Amanecer (E. A./ 2011) |
En la adolescencia, cuando estamos a punto de dejar de ser niños, siempre hay un momento en el que perdemos la esperanza, o más bien en el que creemos que hemos perdido la esperanza. El desaliento se apodera de nosotros; lo que se ha tenido que afrontar con el corazón todavía tierno es tan desconcertante y difícil de comprender que sentimos la tentación de abandonar la lucha y dejar de explicar el sentido de nuestras acciones ante los demás. Nos encerramos y hacemos todo lo posible para volvernos ciegos. La ansiedad por verlo todo propia de los niños se convierte en un terror oscuro ante lo que estamos a punto de ver y que intuimos que será irreversible. Nos damos la vuelta y empezamos a vivir en un mundo tan estrecho y de luz estéril como un desierto.
Pero entonces, y siempre, ocurre algo que nos empuja a vivir, que nos arrastra hacia la verdadera luz. Es algo invisible e impremeditado, que llega sin avisar. Y solo lo vemos cuando ya estamos metidos en él. No nos da la opción de elegir. Quizá sea como un nuevo nacimiento. Es tan ajeno a nosotros como fruto de nuestros propios actos. Es el camino que hemos buscado a ciegas y que se abre ante nosotros con la naturalidad de una bendición. Si uno echa la vista atrás, probablemente no recuerde ese momento, porque a partir de él el mundo se vuelve muy extenso; y, en lo que dura el resplandor de una llama, uno se siente tan afortunado y lleno de vida que ve todas las cosas como si le hablaran. Y se está en el mundo como en casa.
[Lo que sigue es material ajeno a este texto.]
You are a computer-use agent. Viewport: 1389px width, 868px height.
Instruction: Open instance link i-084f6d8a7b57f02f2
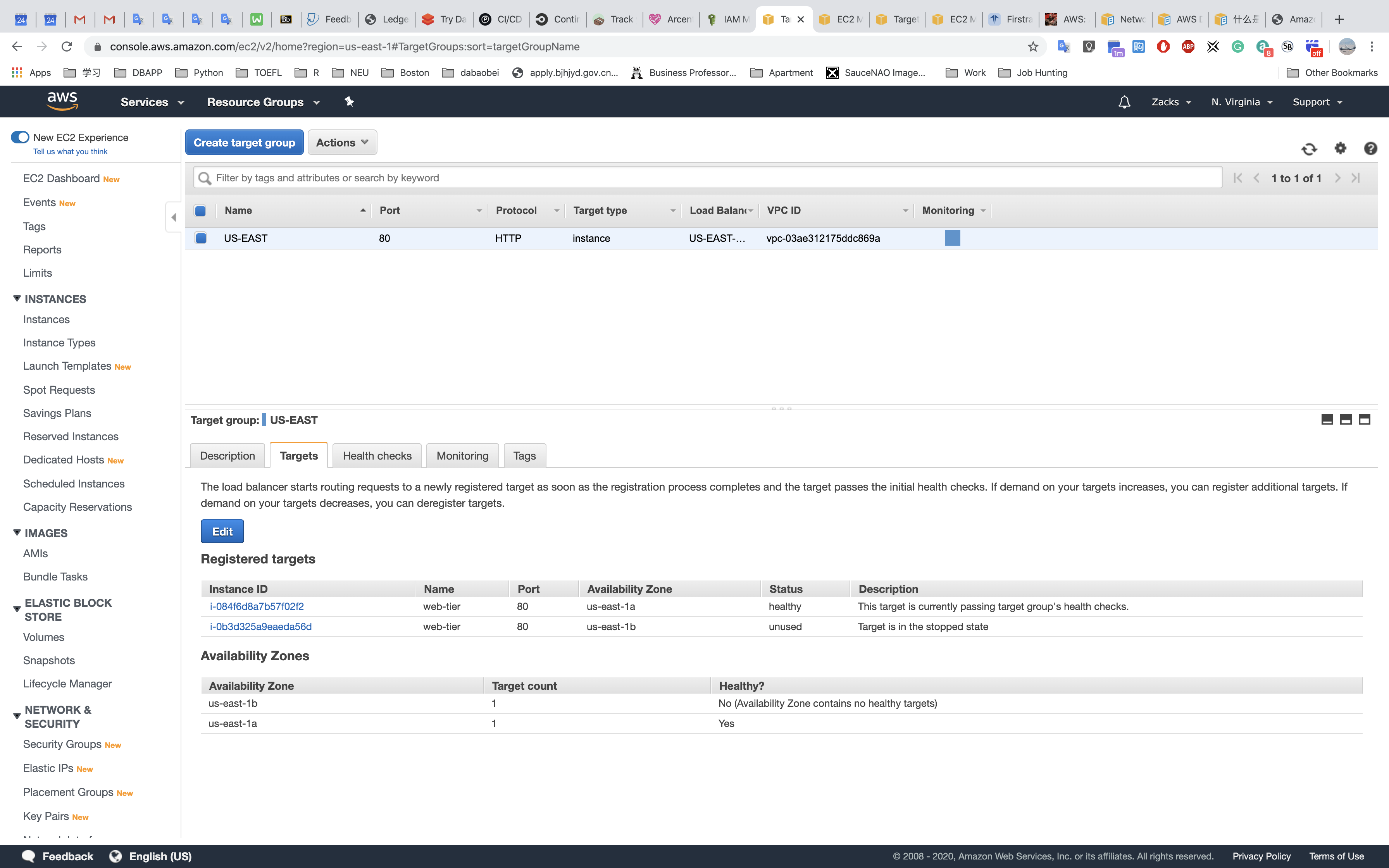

“Dos figuras se levantaron de donde estaban sentadas, y salieron por uno de los pasillos. Una de ellas era una chica. Llevaba el abrigo desabrochado y un ramito de violetas purpúreas en la solapa. El joven que la acompañaba tenía unos diecinueve años. Llevaba su abrigo y una bufanda de tela escocesa del brazo, y la misma desazón que había pintada en el rostro de la chica se veía también en el suyo, como un reflejo del cielo”
(en La hoja plegada, de William Maxwell)
Muy bonito
ResponderEliminarGracias!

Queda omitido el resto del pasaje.